Data drawn from a collection:
==========
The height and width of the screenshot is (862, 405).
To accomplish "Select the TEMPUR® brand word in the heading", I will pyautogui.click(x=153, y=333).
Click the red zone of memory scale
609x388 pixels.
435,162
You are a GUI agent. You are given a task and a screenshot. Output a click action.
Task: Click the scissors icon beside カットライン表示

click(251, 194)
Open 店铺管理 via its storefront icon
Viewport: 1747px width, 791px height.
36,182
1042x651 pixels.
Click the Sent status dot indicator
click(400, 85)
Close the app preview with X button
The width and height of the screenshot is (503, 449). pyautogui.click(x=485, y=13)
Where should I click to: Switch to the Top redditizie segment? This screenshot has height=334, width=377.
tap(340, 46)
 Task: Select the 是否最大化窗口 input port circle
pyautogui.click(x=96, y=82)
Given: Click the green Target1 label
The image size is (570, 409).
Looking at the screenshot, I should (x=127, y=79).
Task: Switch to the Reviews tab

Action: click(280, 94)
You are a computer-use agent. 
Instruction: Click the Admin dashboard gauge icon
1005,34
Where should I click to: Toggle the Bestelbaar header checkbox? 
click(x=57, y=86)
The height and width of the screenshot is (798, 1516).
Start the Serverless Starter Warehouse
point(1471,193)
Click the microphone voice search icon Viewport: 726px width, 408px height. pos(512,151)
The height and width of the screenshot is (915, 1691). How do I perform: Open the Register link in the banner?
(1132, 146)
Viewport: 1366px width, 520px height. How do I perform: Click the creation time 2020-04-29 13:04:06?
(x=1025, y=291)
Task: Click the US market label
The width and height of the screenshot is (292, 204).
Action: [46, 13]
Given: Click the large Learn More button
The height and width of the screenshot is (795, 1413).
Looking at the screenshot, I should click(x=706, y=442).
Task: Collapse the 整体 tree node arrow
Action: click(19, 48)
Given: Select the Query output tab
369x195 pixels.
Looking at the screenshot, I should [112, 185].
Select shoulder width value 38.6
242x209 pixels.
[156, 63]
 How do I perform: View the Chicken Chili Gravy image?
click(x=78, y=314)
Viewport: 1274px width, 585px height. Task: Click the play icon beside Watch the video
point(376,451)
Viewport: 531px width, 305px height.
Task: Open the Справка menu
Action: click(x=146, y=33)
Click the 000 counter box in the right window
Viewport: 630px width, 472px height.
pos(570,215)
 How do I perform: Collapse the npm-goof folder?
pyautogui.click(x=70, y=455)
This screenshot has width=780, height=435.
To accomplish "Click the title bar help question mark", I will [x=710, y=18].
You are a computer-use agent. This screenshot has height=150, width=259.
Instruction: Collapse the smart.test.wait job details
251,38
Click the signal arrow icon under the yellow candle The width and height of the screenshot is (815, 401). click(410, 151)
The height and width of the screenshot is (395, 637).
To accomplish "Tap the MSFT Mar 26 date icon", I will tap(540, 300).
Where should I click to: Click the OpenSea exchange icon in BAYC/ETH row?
==========
▸ **TO BE DONE**
Gather every line above that contains the word "button", and copy each such line in full. Case matters when matching.

▸ **EXERCISE SOLUTION**
Close the app preview with X button
Given: Click the large Learn More button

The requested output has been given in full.